Baptists would “promote justice consistent with the claims of scripture by opposing racism and ethnic conflict through education, fellowship, and prophetic action,” according to the proposed resolution.
The resolution is the latest in a series of steps by the BWA to address global racism and ethnic conflict. The BWA created a Special Commission on Baptists Against Racism and Ethnic Conflict, and BWA-sponsored meetings, such as one in Atlanta in January 1999, have produced two key documents addressing the issue, known as the Harare Declaration and the Atlanta Covenant.
In proclaiming the Decade of Racial Justice, the proposed resolution at the Melbourne congress affirms that “all human beings are created in the image of God and are called to full participation in the human community; acknowledges that the sin of racism and ethnic conflict rooted in the sinfulness of humankind is an affront to the divine instruction to ‘love one another;’and declares that Jesus Christ, who calls all people to be one people, equal before God, is the true source of genuine hope for forgiveness and reconciliation.”
Among other proposed resolutions are declarations titled “Human Rights and Social Justice;” “Renewal, Growth, Evangelism and Mission;” and “Faith and Hope in the New Millennium.”
The six-paragraph resolution on “the twin causes of human rights and social justice for oppressed persons throughout the world” reiterates previous BWA stances that “human rights are God-given and that violations of human rights are violations of the laws of God.”
The proposed resolution laments:
— “that widespread acts of social and political subversion and repression continue to result in the deprivation of human rights,” particularly “the displacement and deaths of countless persons in many nations.
— “that persecution and martyrdom of Christian minorities continues to increase at an alarming rate in much of the world.”
BWA member bodies, according to the proposed resolution, urge “governments at every level to move swiftly and purposefully to affirm actively and to respect unconditionally the human rights of all persons,” including “the right to worship God without fear of harassment or intrusion.”
Efforts by Christians “to eradicate social injustice and eliminate human rights violations wherever these deplorable and intolerable conditions exist” are appropriate for “a people instructed by biblical exhortation to be ‘salt and light’ in the world,” the proposed resolution states.

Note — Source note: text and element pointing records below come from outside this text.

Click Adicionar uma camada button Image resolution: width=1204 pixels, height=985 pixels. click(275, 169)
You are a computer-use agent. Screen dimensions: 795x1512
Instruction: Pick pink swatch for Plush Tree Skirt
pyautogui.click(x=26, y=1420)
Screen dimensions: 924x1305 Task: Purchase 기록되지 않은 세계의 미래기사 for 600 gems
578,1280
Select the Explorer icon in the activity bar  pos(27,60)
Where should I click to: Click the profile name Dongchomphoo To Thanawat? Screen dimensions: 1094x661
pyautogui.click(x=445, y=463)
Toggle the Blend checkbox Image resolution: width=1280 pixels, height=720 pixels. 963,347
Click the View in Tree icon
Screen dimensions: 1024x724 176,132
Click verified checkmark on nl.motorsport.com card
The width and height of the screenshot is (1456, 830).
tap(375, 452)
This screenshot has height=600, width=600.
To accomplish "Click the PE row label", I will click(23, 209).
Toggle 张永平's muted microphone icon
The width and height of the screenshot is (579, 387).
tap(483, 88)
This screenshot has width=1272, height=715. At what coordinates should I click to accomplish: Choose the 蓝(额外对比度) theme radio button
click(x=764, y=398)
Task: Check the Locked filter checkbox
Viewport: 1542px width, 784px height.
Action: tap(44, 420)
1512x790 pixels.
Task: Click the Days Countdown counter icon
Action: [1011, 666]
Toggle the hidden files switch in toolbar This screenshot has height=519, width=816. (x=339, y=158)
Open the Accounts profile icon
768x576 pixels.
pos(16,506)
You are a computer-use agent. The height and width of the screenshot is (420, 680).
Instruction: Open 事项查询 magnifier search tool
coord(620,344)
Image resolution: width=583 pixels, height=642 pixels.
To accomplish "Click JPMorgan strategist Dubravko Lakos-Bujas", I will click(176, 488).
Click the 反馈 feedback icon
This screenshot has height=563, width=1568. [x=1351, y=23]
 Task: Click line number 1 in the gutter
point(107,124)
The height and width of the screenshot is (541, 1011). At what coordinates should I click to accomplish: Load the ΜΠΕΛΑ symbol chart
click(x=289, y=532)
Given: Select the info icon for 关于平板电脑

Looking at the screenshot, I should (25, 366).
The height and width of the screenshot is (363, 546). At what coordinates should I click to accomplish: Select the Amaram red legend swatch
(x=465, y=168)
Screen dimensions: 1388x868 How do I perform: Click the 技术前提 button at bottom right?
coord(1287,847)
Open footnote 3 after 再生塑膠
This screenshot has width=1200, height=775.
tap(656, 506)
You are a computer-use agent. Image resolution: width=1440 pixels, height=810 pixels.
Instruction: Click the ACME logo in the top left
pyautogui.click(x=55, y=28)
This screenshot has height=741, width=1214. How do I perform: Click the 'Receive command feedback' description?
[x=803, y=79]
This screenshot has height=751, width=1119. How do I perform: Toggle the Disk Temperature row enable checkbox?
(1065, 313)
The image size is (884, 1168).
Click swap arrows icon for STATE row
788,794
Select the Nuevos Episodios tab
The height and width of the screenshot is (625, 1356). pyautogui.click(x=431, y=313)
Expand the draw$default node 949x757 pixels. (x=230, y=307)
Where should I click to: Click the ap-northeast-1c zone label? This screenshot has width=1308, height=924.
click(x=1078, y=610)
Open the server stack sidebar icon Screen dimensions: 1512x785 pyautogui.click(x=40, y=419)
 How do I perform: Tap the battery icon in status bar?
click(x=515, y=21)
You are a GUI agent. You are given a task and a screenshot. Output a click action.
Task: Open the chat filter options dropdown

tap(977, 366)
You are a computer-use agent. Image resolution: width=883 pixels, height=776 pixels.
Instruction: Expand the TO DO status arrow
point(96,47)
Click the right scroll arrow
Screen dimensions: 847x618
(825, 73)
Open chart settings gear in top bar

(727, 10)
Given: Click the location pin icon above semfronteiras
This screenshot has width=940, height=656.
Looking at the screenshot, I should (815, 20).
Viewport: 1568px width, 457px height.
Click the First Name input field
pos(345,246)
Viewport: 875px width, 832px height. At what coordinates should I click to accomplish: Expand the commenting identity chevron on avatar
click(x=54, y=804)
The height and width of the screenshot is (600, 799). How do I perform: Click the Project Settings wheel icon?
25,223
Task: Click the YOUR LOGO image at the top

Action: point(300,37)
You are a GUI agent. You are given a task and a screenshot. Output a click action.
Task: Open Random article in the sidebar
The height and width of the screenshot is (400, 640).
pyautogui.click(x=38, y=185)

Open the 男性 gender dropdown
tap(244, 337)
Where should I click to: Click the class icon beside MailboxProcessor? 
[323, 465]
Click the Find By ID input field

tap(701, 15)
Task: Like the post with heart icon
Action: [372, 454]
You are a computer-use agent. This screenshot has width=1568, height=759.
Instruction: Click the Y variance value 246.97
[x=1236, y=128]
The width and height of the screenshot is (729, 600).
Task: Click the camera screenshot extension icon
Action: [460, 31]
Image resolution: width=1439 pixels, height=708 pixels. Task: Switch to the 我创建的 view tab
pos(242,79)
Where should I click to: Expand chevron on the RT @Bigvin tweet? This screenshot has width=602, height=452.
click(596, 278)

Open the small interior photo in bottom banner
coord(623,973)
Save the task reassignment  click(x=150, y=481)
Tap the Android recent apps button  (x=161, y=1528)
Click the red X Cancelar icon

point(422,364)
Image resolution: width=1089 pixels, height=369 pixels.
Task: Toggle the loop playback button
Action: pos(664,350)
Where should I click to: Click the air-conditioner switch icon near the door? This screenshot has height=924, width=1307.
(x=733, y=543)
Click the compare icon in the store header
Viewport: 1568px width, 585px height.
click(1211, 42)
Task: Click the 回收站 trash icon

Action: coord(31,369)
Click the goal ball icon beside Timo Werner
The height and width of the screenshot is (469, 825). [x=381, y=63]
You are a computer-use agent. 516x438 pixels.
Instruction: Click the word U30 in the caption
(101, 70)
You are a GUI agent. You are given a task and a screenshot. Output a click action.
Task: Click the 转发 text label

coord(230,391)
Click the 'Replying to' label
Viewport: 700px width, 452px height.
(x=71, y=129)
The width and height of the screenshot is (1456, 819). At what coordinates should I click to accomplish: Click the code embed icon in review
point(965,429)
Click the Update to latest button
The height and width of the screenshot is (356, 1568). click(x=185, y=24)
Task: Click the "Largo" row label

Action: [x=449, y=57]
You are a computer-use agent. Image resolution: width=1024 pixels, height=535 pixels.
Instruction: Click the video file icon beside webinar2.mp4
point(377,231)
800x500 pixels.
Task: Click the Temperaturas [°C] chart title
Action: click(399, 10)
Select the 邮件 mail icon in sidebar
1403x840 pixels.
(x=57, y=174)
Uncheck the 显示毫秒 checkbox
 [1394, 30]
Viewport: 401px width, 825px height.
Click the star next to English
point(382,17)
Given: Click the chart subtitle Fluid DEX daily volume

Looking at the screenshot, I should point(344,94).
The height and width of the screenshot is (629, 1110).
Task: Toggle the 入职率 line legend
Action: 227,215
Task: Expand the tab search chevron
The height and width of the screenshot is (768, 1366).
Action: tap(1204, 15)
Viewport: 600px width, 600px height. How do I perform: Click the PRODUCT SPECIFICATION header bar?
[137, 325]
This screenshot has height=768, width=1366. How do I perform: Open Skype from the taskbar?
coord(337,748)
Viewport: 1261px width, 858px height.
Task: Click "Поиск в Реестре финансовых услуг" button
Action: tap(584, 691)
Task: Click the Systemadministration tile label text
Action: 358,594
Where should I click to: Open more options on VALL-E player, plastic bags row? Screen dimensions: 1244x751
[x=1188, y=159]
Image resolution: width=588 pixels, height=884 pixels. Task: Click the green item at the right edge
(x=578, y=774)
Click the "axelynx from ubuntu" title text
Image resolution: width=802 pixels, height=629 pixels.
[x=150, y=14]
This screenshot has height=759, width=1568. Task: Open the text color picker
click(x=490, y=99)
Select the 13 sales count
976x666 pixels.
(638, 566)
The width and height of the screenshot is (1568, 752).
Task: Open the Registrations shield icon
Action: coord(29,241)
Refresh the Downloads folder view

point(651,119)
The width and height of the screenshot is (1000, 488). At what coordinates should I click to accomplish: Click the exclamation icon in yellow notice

On evangelism and missions, a six-paragraph proposed resolution “reaffirms the priority given by the BWA to proclaiming good news in Jesus Christ” and “acknowledges the many initiatives in mission and evangelism which Baptist unions and conventions undertook during the closing years of the last century.”
The resolution calls on the BWA organization and its member bodies nevertheless “to focus their resources and attention on redoubling efforts to proclaim and demonstrate the Gospel in the twenty-first century.”
A five-paragraph proposed resolution on the new millennium, meanwhile, notes that the congress’ theme, “Jesus Christ Forever. Yes!” evidences that “the center of all our life as Baptists is Jesus Christ who is the eternal Son of God, Lord and Savior; we affirm the new century in the strong hope of Christ and his future for all humanity.”
The resolution additionally “anticipates eagerly the return of Jesus Christ as a divine promise of the Word of God; holds fast to the promises contained in the Bible and upon which our faith is securely founded; and renews our commitment to continue to labor diligently in the work of evangelism, discipleship and service … under the authority of Christ, the teaching of Scripture, and the empowering of the Holy Spirit.”